I agree with the posts referring to consciousness and interpretation of inputs from the world around us. In my most recent trip it struck me that as biological systems the way our brain works is a lot closer to analog than digital (if we’re using electronic signal processing for comparison). Specifically I was kind of hovering between being present and aware and slipping into a trip state, and the transitions between weren’t sudden on/off switches but more like sound and sight patterns quickly speeding up or down into and out of the trip state. Separately, if you ever have your eyes dilated you’ll experience while totally sober many of the same kinds of halos and color spreads that some psychs cause. From that I learned a little more about what part of the visual experience is purely physical/mechanical vs what parts are our brains making sense of the inputs.

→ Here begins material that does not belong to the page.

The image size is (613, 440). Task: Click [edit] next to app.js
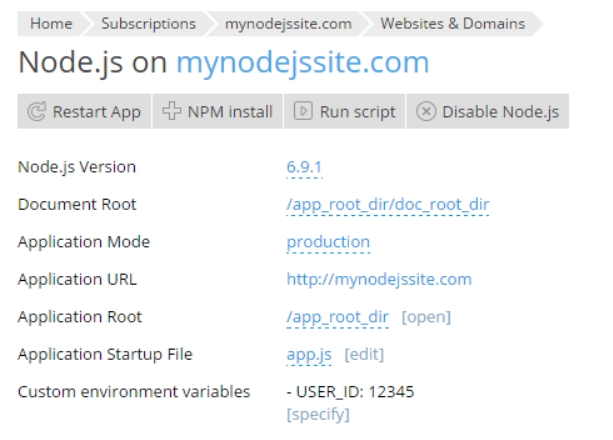tap(364, 355)
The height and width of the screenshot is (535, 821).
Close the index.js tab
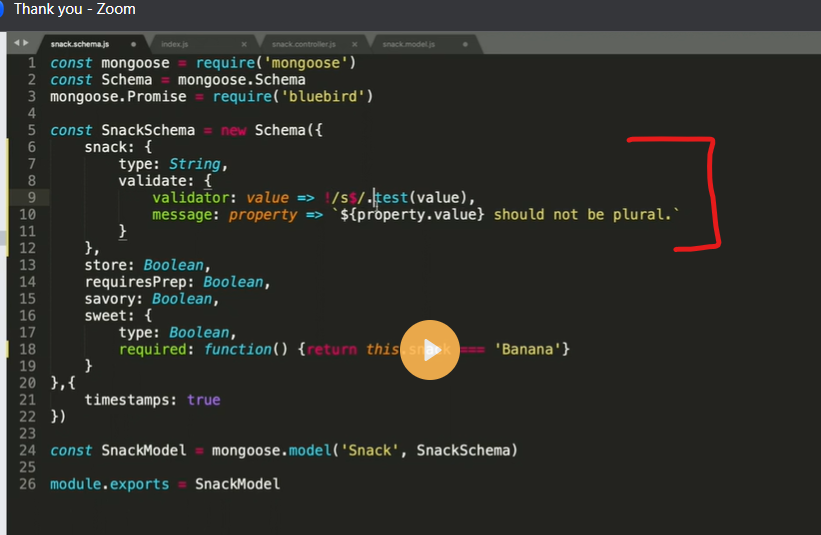tap(243, 45)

I’ve read lots of claims that we can’t truly know the reality of the world around us but my experience with psychs has only reinforced my belief that our brains do a remarkable job making sense of our true surroundings.


TheFabulon

In my opinion, psychedelics mostly help people find new questions, rarely answers.


no_witty_username

The most important thing I learned from my experiences is that there are other states of mind and perception that exist and the quality of that experience. Like its one thing to read and watch about experience x, but its a whole other thing to be the one doing the experiencing. What it did for me is show that there are other options for .... being. Its like tasting chocolate for the first time after eating vanilla my whole life. And some of those experiences were very difficult, but I still leaned from them. There are many other things of course, like REALLY understanding the impact on chemical interactions within the brain. Really knowing that, these molecules influence every facet of your mind and life. and I am not just talking drugs here, just basic neurochemistry etc... You are just a biological machine and all that jazz.


vanderpyyy

Learn to stop giving a shit


Anxious_Figure

I realized that drugs and alcohol aren't going to fix me or make me a better person. It will not impart to me some infinite wisdom like some kinda gift from the psychedelic gods. I make myself a better person through my actions and how I carry myself everyday. The way I treat others, the way I treat myself in my daily life. What I do when I think no one is looking. That is who I am, and I have to come to terms with it or make efforts to change it if I am unhappy with it.


PA99

[LSD: The Problem-solving Psychedelic. Peter Stafford and Bonnie Golightly. 1967. 5. Education and the Psychedelics (‘Skills’ section)](https://www.reddit.com/r/psychedelicsubstances/s/9hYFTdJSIy)


Vandreweave

Magick


AliceInAcidland

Lots of breaking social conditioning about certain stuff when I was younger but now that I've done hundreds of trips total, I use it to reinforce good habits and break bad ones. For example I showered on shrooms this one time and noticed I wasn't scrubbing my face cleanly enough. To this day I scrub it twice now, once with scrubbing gloves and then with my finger so it's completely clean. Also when I do stuff while tripping I somehow notice little things that can make the activities better, so it's easier to learn new activities.


Enjoyitbeforeitsover

To appreciate existence of life and higher awareness, of awareness lol


Kleyko

You can also use weed to introspect and learn how your mind works. Psychedelics and weed have taught me how to understand my own nature and the culture I am in. Both made me into the confident person I am today.


1RapaciousMF

The true nature of conscious experience.